Papua New Guinea in the Eyes of the Beholder
Welcome to the island in the Pacific, the land of black people but not of African descent, and the land of the unexpected! It has a population of around eight million with more than eight hundred languages spoken, of which three are official languages: Tok Pisin, English, and Motu. It is of course a Christian country with a Catholic population of about three million.
Missionaries arrived in this country more than a century ago. Prominent congregations who planted the seed of the faith are the Missionaries of the Sacred Heart, the Marists, the SVDs, and the two branches of the Franciscans. The country gained its independence in 1975.
The International Mission of Papua New Guinea was established in 2001 when a volunteer from the Philippines arrived in response to the invitation of the Catholic Bishops Conference that was extended to the Congregation of the Mission to assist the formation of its diocesan seminarians at their regional formation house, the Holy Spirit Seminary in the capital, Port Moresby.

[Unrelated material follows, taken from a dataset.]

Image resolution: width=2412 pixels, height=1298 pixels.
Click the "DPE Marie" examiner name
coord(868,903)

In 2003, a canonical community was erected, composed of confreres from the provinces of the Philippines, Colombia, and the Dominican Republic. The three confreres were all assigned to the seminary and have served in different capacities as formators, spiritual directors, vice rector, pastoral directors, and lecturers.

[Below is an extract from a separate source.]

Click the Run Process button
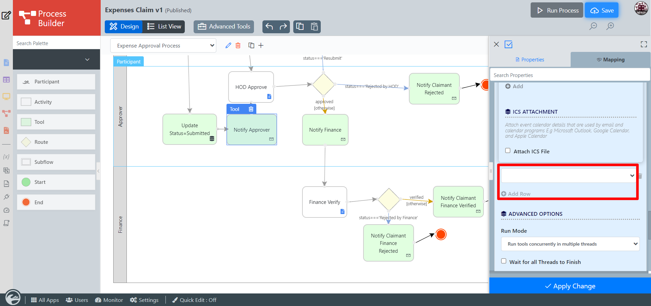Screen dimensions: 651x306 (557, 10)
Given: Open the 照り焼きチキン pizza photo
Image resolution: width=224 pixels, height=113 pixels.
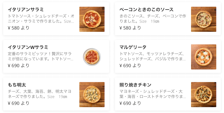Looking at the screenshot, I should pos(204,95).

Eight years ago, the community was reinforced with the arrival of confreres from Poland and Nigeria. It was then that the community expanded its ministries and accepted administrative positions as Secretary General to the Catholic Bishops Conference and took charge of a parish that had no had a priest/pastor for almost two years. Two years later, a mountain parish was taken by the Congregation, and then in 2012, two island parishes were added to our care. In 2015, another ministry was offered to the Congregation, namely, to assist the local church, especially the foreign missionaries, in understanding the people’s cultural diversities. A confrere from the Philippines with a doctorate in Anthropology took up the challenge.
The local church in Papua New Guinea, in appreciation of the contribution done by the confreres, made our first confrere to arrive here the bishop of the diocese of Alotau in Milne Bay Province. That paved the way for the Congregation to begin a new ministry as Financial Vicar of the diocese.
So far the most significant contribution of the Congregation has been providing stability to the regional diocesan seminary.
Becoming a member of an International an openness to adapt to other culture as well as to the temperament and personality of the other missionaries. In the beginning there were many outbursts of anger because the confreres lacked this openness. Thanks God during the past six years we have been able to create a calm and peaceful and respectful community … each member happily serving the people entrusted to our care. We are nine confreres from the provinces of Australia, Philippines, Colombia, Poland, and Vietnam. We would love to have more confreres join us in this ministry and both priests and brothers are welcome!
The Vincentian Family is slowly taking root. We have the presence of the Society of St. Vincent de Paul, the Daughters of Charity, the Miraculous Medal Association and the Vincentian Marian Youth. Vocations to religious life in this country are few … that is why we have aggressively campaigned and requested the parishioners to pray for the canonization of their countryman, Blessed Peter To Rot. It is hope that through his intercession vocations to religious life will bloom. Presently, we have four candidates in the formation program and we also have three young men who are in the discernment program and will enter the seminary next year. Hopefully, in three years time, we shall have the first Papua New Guinean priest.